→ Brief A
Decide whether each statement below agrees with the Costa Rica birdwatching text. Answer yes or no for each and quote the words of the text that settle it. (i) Costa Rica has more than 800 bird species grouped in 75 families. (ii) The humid forests of Santa Rosa National Park in Guanacaste are home to 250 bird species. (iii) According to the text, a tour operator is required in order to observe the birds.

→ Text segment
▬▬▬▬▬▬

Costa Rica Is a Bird-Watchers Paradise: Find Out Why

If you love observing our feathered friends, this is the place to be

Costa Rica is one of the preferred destinations for birdwatchers and photographers alike since it has a huge list of bird species compared to the size of the country. It has more than 800 species grouped in 75 different families and provides the opportunity to observe at short distances in a wide variety of habitats, tropical forests, wetlands, mangroves, forests, and rivers.

If you wish to be part of this unique experience, you can hire the services of a tour operator, in which you will not only be able to observe the birds, but you will also enjoy their environment, besides being amazed by their melodic behaviors since the descent into the forest foliage will allow you to listen to calls and songs of the amazing birds.

One of the best places to live this adventure is the Santa Rosa National Park in Guanacaste; its humid forests are home to 250 species of birds including the endemic “Saltarín Toledo” and the “Barraquero”.

▬▬▬▬▬▬

→ Data for processing

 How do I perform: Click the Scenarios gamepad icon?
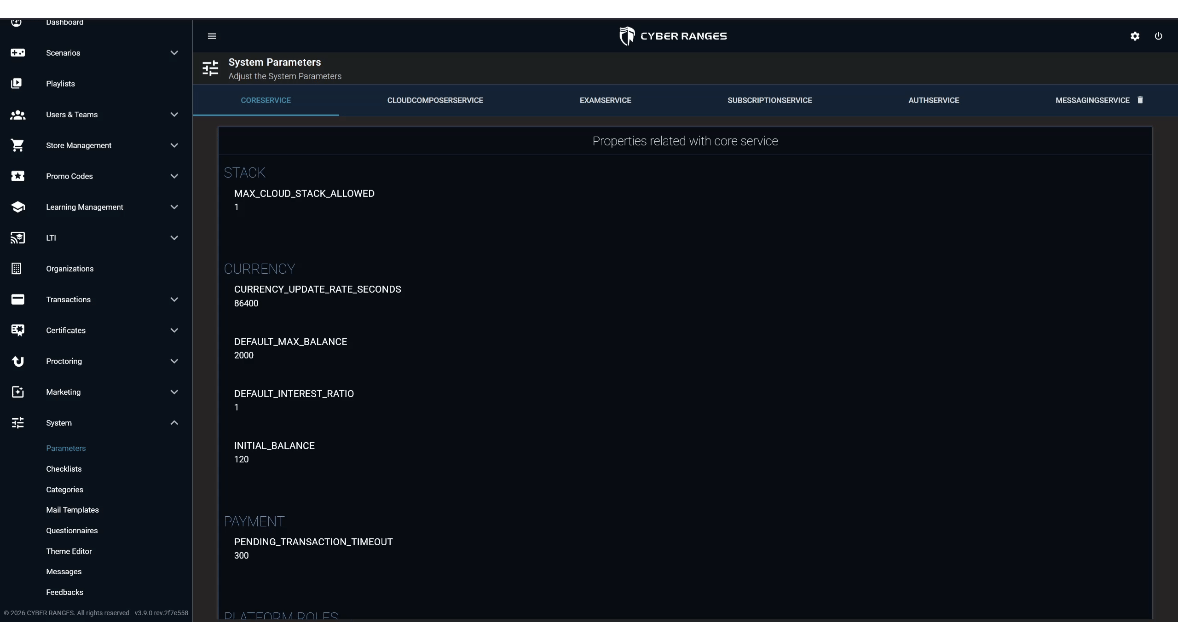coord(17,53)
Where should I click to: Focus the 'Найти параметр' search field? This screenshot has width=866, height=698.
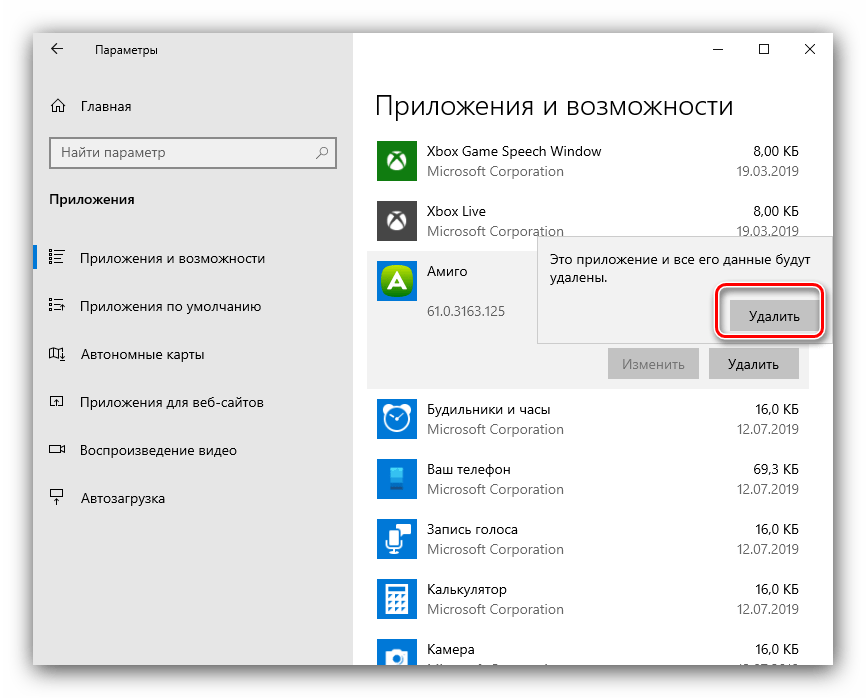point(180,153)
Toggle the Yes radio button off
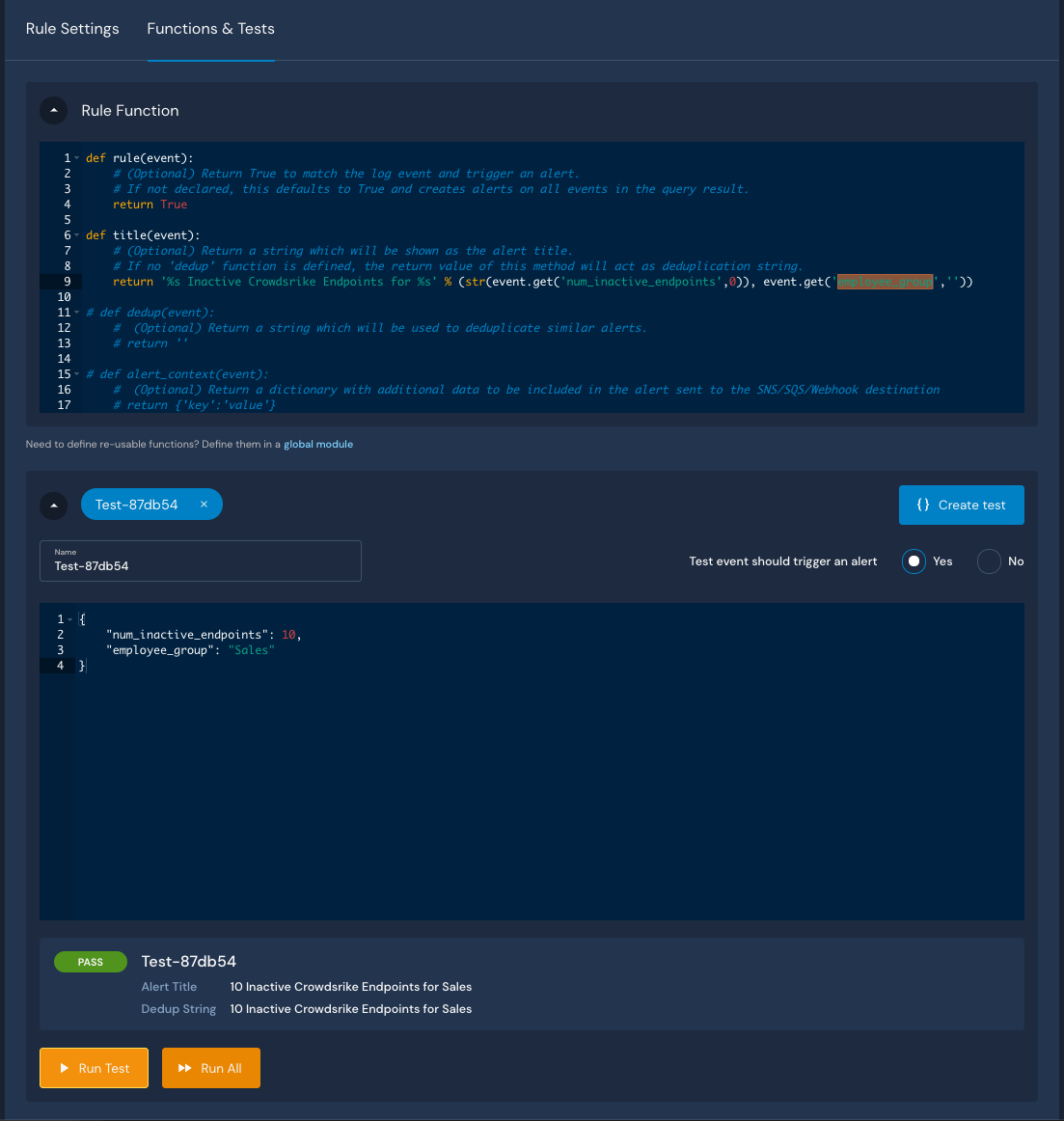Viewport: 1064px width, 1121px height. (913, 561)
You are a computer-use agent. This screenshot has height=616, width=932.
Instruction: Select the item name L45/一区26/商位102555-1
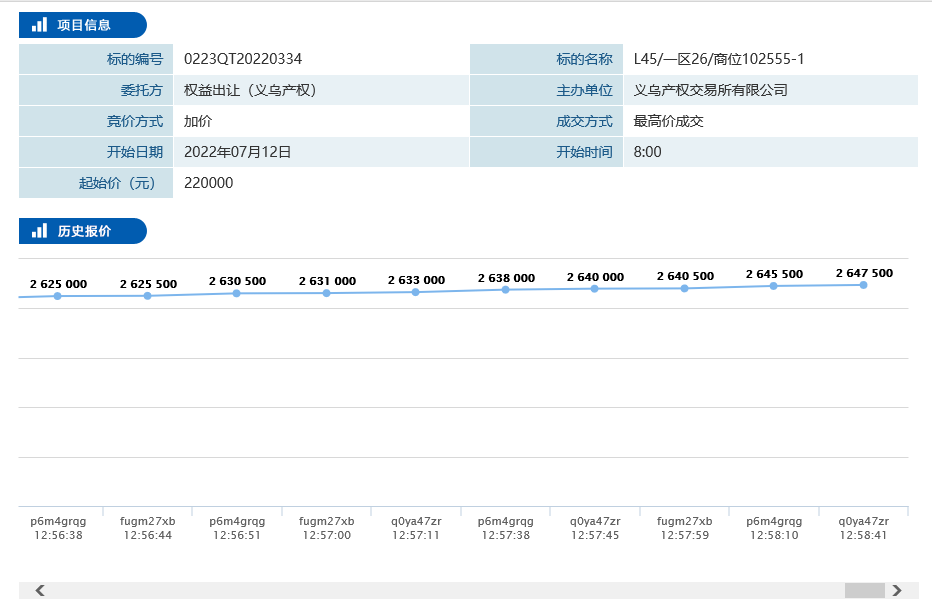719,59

▬▬▬▬▬▬

→ Brief B
Quote the part of the records that runs from the first line of the records through the line containing "Viewport: 1064px width, 1121px", including both ends, and leave out the pictures.

→ Worked solution A
(i) Yes: "It has more than 800 species grouped in 75 different families"
(ii) Yes: "the Santa Rosa National Park in Guanacaste; its humid forests are home to 250 species of birds"
(iii) No: "you can hire the services of a tour operator"

→ Worked solution B
 How do I perform: Click the Scenarios gamepad icon?
coord(17,53)
Where should I click to: Focus the 'Найти параметр' search field? This screenshot has width=866, height=698.
point(180,153)
Toggle the Yes radio button off
Viewport: 1064px width, 1121px height. (913, 561)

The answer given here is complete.